“不跟你说了,拜。”徐展亭望见卧室里亮起的灯,干净利落地挂了电话。
“怎么醒了?”他看着从卧室里走出来睡眼惺忪,还迷糊着揉着眼睛的赵齐,轻声问。
“上厕所。”赵齐声音含糊的应了声。
徐展亭看到他走进卫生间,才把刚才下意识藏在背后的烟摁灭,丢进垃圾桶里。深夜的风有些凉,但并不寒冷,吹着他没有像往常一样抓起来的头发,额前几缕碎发偶尔被吹到眼睛上,他有些不适应地眨了眨眼,然后笑着想,若是坦率相爱的正常情侣,这时候自己应该迫不及待地挤进卫生间里对他做些流氓又情趣的事吧。
“你不睡么?”赵齐走出来,拽了个凳子坐在他身边,仰着头问。
“有点闷,出来透透风。”徐展亭脱下外套披到他身上,露出温柔又蛊惑的表情,轻声说:“公司有点事,你知道,虽然有各部门的主管看着,但我总不能长期在国外呆着。”

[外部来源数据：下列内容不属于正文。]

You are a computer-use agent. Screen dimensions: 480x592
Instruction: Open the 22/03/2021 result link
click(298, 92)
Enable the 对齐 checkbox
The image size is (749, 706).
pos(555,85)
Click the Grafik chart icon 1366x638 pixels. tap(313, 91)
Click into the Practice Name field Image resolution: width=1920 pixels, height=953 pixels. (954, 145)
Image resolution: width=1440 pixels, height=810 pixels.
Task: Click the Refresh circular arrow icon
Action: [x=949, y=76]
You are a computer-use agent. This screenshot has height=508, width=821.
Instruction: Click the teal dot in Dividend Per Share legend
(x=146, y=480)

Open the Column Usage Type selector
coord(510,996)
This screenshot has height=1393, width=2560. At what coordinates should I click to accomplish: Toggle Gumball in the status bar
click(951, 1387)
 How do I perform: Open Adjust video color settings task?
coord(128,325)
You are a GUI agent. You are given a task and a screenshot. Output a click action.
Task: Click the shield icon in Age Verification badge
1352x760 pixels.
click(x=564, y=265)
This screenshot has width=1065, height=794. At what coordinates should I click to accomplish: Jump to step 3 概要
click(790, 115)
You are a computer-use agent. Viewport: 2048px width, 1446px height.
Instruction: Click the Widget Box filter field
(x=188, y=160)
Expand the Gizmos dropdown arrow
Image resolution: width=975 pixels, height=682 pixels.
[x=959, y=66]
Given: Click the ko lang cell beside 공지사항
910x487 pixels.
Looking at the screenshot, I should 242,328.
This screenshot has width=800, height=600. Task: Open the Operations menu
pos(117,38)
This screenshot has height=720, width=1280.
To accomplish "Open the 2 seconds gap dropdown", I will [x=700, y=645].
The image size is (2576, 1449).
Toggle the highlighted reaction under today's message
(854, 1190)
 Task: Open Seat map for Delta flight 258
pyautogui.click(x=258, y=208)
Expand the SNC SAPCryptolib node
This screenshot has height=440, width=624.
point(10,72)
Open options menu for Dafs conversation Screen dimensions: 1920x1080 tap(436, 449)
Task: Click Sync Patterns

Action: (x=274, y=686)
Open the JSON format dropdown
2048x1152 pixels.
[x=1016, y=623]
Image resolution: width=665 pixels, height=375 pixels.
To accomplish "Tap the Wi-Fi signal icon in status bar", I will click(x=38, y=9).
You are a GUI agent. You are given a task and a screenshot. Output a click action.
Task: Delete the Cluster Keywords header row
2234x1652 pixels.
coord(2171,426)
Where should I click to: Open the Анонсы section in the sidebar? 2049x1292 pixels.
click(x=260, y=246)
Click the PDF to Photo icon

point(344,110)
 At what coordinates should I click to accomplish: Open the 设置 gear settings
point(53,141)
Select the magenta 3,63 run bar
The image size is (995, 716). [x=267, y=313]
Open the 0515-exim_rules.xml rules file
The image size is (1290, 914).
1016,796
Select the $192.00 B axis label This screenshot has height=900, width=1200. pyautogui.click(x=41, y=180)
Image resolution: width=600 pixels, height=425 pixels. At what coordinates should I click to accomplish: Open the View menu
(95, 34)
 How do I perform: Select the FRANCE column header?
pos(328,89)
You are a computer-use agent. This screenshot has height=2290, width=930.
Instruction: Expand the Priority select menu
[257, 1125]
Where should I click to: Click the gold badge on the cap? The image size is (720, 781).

那你,是要走了么?赵齐仰着头,眼神认真的看着他,不说话。
“如果你想的话,”徐展亭看着他像无缘无故被拍了头的小狗一样无辜的湿润的眼睛,笑着说:“我可以在这陪你。”
骗子。
刚刚不是已经在电话里说月底回国么?
不是国内早就有一个比我好的多又可爱的不行的秘书么?
那个叫孟林什么的,有他了你还来伦敦找我干什么?
比较一下还是他好,就迫不及待地要回国了对么?
怪不得这两个月这么柏拉图,从来不提上床的事,还以为你有多懊悔多自责才这么小心翼翼,结果是心里早就换人了,为别人守身如玉呢。
呵呵,怪不得。
原来如此。
原,来,如,此。
“不用了,你还是回去吧。”赵齐嘴角不易察觉地苦笑了一下,然后闭着眼深吸了一口气。
再睁开眼时,就已经换上了平静的表情,眼神清明地看着他,轻松又淡定地说:“早晚都是要回去的不是么,反正你的合同应该也谈的差不多了。”
“你知道谈合同只是幌子,我是来找你的。”
“我知道啊,不过这也不重要。这两个月过得还算蛮愉快的,走的时候记得别落东西,我快毕业了,以后就不住这了。”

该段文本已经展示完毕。